--- Data to examine ---
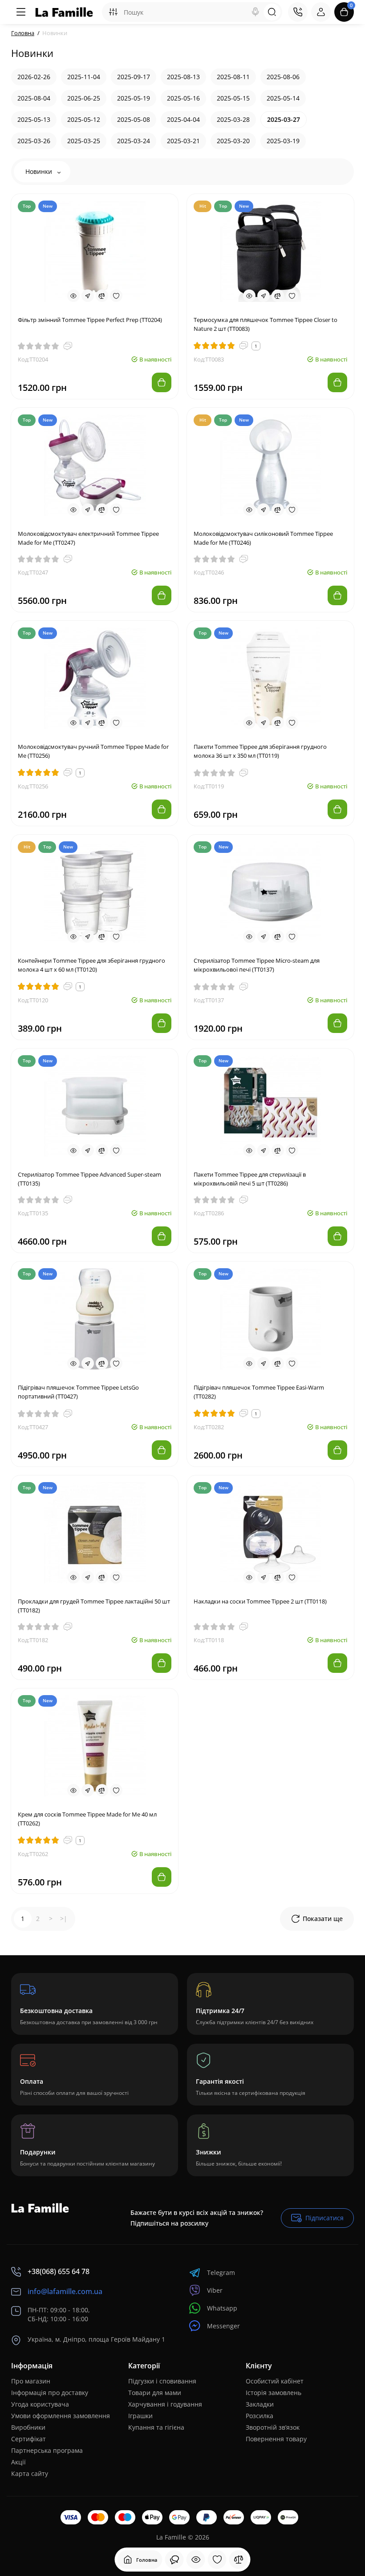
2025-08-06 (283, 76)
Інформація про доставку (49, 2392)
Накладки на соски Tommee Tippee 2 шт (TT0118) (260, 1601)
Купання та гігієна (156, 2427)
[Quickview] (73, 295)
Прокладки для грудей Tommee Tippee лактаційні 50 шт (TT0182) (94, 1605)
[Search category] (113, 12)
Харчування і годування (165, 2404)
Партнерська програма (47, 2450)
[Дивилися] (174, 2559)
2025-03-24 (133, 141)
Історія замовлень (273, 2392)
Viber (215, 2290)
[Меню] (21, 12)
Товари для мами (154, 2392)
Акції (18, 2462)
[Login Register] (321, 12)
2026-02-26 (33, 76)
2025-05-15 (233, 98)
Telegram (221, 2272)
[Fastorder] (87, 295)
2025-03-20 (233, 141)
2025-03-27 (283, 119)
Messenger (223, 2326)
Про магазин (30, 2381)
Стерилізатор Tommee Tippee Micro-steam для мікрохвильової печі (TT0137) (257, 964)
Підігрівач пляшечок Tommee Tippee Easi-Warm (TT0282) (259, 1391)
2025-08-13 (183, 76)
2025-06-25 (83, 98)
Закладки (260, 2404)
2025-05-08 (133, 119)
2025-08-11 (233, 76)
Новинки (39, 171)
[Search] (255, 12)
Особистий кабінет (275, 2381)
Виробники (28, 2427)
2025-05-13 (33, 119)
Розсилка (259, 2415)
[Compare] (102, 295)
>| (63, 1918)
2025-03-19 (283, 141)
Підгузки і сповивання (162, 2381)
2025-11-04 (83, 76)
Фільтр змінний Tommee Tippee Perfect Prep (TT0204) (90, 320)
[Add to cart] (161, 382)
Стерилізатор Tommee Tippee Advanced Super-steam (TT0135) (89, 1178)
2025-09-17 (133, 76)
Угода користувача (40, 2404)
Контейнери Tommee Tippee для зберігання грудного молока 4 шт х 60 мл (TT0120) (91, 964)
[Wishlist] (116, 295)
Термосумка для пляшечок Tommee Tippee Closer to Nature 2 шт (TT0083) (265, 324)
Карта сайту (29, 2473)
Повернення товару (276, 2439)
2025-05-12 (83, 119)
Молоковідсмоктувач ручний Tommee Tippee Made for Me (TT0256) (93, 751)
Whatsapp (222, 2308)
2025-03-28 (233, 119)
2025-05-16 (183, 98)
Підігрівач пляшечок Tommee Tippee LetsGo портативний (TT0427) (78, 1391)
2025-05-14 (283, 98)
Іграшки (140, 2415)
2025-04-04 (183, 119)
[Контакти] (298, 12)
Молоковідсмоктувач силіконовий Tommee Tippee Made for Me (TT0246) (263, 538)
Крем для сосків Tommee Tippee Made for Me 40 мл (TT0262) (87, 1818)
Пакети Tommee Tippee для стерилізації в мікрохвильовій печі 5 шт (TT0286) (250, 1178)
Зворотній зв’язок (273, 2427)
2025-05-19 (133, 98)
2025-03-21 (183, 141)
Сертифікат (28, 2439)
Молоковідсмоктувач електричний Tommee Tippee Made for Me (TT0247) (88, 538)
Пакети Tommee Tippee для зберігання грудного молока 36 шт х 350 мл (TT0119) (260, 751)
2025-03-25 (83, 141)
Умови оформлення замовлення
---
What you will do: Copy out all lines of the material containing the word "молока".

Answer below:
Контейнери Tommee Tippee для зберігання грудного молока 4 шт х 60 мл (TT0120) (91, 964)
Пакети Tommee Tippee для зберігання грудного молока 36 шт х 350 мл (TT0119) (260, 751)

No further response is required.